Glen Campbell in 1967.
Like most sharecroppers’ kids, the country singer Glen Campbell, who died last week of complications of Alzheimer’s, instinctively looked for the quickest way out of the cotton field. He was born in 1936, in Billstown, Arkansas, an unincorporated community near the evocatively named town of Delight; he was, he often told people, the “seventh son of a seventh son.” Campbell got good at the guitar fast—he received his first Sears model at the age of four, a gift from his Uncle Boo, and by the age of seventeen he had left Pike County far behind. Notably, he made it in Los Angeles long before he went to Nashville—a trajectory that would point him toward becoming one of the first true country pop stars, like the rhinestone cowboy of his own mammoth hit song.

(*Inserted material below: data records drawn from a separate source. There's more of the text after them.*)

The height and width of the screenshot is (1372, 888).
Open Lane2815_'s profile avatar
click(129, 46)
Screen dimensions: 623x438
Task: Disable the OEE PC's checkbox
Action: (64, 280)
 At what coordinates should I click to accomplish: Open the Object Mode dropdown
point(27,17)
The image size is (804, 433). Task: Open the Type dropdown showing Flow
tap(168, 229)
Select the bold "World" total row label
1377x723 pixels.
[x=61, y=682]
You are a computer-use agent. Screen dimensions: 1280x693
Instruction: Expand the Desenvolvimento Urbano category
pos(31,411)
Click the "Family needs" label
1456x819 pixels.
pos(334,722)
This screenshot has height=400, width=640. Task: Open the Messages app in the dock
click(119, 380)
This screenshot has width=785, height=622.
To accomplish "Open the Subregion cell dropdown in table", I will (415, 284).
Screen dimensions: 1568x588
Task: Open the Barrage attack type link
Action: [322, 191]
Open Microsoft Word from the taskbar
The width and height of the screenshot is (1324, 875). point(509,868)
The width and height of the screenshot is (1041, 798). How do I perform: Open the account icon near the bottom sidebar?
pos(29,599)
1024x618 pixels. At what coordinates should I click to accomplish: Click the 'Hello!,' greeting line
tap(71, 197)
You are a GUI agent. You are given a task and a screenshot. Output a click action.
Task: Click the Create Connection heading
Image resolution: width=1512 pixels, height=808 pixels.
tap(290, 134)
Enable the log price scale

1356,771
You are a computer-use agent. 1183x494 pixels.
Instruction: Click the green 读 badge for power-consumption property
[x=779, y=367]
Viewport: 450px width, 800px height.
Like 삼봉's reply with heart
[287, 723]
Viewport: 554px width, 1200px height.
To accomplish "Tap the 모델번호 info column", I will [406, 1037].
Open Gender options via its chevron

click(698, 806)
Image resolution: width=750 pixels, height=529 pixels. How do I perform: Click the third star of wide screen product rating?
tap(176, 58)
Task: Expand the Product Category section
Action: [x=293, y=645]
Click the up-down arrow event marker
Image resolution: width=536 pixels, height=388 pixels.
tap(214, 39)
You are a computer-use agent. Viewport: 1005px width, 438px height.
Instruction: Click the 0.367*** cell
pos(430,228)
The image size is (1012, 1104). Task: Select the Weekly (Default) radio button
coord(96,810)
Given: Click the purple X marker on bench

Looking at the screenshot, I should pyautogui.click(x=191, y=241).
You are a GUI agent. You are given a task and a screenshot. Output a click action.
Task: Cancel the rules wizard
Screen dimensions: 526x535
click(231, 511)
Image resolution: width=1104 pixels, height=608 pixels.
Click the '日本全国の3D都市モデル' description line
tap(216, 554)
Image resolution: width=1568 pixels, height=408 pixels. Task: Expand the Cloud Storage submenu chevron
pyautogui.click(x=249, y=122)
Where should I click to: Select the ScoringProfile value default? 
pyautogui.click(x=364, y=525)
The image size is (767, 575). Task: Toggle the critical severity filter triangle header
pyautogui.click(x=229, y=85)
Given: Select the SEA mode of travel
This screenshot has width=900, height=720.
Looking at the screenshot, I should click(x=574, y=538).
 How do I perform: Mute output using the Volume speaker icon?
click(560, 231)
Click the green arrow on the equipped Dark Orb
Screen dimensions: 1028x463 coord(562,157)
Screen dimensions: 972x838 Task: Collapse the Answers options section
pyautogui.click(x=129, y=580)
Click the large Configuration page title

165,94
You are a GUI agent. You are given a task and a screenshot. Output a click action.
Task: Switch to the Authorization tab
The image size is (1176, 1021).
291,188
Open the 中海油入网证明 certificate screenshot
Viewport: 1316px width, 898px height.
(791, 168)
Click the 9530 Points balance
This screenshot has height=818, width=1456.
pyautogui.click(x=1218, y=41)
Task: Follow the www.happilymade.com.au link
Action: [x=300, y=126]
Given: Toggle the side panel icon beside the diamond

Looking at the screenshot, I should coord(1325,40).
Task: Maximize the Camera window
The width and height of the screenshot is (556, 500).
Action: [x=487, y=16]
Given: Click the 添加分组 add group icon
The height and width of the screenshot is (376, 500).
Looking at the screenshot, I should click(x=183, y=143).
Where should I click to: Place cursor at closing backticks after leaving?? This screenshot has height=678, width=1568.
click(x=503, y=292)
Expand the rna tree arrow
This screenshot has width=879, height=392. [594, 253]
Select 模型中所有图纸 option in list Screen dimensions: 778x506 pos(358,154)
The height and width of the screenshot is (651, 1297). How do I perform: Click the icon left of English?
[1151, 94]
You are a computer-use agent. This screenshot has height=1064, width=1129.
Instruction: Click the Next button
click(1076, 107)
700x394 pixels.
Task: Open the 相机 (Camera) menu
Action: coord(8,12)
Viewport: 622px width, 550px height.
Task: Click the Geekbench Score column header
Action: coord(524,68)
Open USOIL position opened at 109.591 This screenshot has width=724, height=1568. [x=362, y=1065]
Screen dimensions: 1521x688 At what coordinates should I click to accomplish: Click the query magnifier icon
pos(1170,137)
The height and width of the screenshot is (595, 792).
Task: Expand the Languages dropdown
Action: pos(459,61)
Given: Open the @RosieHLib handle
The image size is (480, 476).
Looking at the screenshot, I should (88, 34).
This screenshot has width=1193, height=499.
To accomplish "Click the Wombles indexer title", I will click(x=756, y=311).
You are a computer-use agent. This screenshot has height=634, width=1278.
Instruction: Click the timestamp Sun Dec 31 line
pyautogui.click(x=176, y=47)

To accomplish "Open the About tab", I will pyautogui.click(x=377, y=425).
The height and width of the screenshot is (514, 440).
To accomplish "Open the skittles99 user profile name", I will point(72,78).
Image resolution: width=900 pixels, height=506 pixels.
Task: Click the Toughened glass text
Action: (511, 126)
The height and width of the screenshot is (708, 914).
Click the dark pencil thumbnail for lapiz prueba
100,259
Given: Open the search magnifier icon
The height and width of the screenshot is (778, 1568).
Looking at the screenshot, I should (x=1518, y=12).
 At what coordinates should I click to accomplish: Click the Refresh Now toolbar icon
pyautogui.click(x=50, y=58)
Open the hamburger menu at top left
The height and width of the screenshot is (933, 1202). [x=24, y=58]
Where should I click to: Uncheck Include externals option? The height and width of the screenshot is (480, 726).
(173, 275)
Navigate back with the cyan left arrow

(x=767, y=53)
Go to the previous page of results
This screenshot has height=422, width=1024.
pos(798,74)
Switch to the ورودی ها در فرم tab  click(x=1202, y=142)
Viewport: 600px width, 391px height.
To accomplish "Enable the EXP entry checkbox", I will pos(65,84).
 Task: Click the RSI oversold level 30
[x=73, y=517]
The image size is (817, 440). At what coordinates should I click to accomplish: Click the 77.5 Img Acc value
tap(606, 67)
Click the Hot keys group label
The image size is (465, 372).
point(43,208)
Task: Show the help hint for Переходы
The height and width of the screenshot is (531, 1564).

Over the course of a fifty-year career, Campbell would become best known for performing other writers’ songs. Like Willie Nelson—a friend later in life with whom he recorded versions of “Hello Walls” and “Just to Satisfy You” on his variety TV show, and an aching rendition of “Funny (How Time Slips Away)”—he was deeply influenced by the jazz guitarist Django Reinhardt. He had an ability to wrest the heart out of stories of the common man in the common place—the rhinestone cowboy with the “subway token and dollar tucked inside my shoe”; the plaintive yearnings of the overworked, under-romanced Wichita Lineman; the contemplative, brokenhearted hobo of “Gentle on My Mind.” Even when he took issue with the lives he sang about (after Campbell made a hit covering Cree musician Buffy Sainte-Marie’s “Universal Soldier,” he told a reporter that people who advocated burning draft cards “should be hung”), Campbell was most at home in the world of other people’s songs, as he would be until the end of his life. His ability to channel other personas may well owe as much to skills honed early on as a session musician, but they also speak to the survival instincts of a man with eleven siblings who left behind his impoverished, cotton-picking childhood as soon as he could. His phrasings were as versatile as his appearance; you could picture Campbell, with his genial, down-to-earth good looks, slipping into virtually any situation. You might work the factory line with him, you could have a beer with him, you would let him sell you a used car—or, perhaps, drive a stolen vehicle across the country.
It was in this precise situation that Campbell found himself when he played the titular role in the 1970’s adaptation of Charles Portis’s debut, the road novel Norwood, in which, along with his part in True Grit a year earlier, he became the adept articulator of his fellow Arkansan’s defiantly at-odds small-town characters and their old-fashioned dreams. Portis, author of five of the greatest and strangest comic novels of the last half century, including Dog of the South and Gringos, was born three years prior to Campbell and ninety-some miles south, in the town of El Dorado, closer to the equally evocatively named Norphlet and Smackover. Campbell and Portis were just far enough apart in age and geography that they likely wouldn’t have played each other in high school sports, if either had done such a thing; they wouldn’t have run into each other in their respective small towns. In 1960, Campbell arrived in LA after a stint in Albuquerque playing in an uncle’s band. That same year, Portis decamped to New York, and later to London, where he worked as the London bureau chief for the New York Herald Tribune, a job he would eventually “quit cold” as his friend Tom Wolfe put it, going back to Arkansas to write fiction in a fishing shack. Campbell and Portis wouldn’t have much reason to know each other until they did, in 1969, when Campbell portrayed two of Portis’s most itinerant, demanding characters: the Texas Ranger LaBoeuf alongside John Wayne’s Oscar-winning performance as the bounty hunter Rooster Cogburn in True Grit, and the aspiring country singer Norwood, alongside Joe Namath, in Norwood. Perhaps even more memorably, Campbell contributed the soundtrack to both films.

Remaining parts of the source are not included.